*WORK REQUIRED*: Scan the records for "computer". Show the matching lines.

*MATERIAL TO PROCESS*:
======
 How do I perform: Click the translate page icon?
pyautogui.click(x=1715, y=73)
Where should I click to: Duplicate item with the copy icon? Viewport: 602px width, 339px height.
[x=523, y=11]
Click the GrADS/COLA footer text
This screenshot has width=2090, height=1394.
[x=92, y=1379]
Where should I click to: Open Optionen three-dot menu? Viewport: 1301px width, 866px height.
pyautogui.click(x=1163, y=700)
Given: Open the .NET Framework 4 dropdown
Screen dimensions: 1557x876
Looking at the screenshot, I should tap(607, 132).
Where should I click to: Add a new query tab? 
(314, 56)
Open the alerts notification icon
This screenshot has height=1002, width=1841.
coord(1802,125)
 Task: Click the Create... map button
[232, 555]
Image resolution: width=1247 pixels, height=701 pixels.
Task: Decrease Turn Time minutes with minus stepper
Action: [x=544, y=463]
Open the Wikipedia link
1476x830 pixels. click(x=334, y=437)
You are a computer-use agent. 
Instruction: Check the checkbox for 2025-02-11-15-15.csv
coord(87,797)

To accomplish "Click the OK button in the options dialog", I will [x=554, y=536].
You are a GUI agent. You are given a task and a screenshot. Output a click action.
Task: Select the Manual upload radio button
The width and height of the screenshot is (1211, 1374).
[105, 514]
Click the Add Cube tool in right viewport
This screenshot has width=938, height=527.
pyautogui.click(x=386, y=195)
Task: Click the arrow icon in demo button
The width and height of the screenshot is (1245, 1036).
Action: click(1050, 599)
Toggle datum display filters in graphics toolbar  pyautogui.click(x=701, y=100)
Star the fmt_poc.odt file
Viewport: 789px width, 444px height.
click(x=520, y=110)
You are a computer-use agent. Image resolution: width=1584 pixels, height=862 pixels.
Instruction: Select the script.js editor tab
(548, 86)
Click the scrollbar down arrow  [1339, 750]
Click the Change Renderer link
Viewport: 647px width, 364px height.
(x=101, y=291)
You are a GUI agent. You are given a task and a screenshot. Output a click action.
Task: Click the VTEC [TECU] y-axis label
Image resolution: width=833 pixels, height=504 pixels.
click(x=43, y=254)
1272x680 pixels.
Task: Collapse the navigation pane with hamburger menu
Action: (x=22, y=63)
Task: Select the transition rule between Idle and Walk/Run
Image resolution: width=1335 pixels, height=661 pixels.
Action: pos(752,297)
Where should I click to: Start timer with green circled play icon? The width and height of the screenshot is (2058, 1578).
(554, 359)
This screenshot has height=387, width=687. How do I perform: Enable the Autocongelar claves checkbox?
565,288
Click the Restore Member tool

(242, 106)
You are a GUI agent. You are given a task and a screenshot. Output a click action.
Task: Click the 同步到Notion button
======
*ANSWER TO THE PROBLEM*:
You are a computer-use agent. 
You are a computer-use agent. Image resolution: width=1584 pixels, height=862 pixels.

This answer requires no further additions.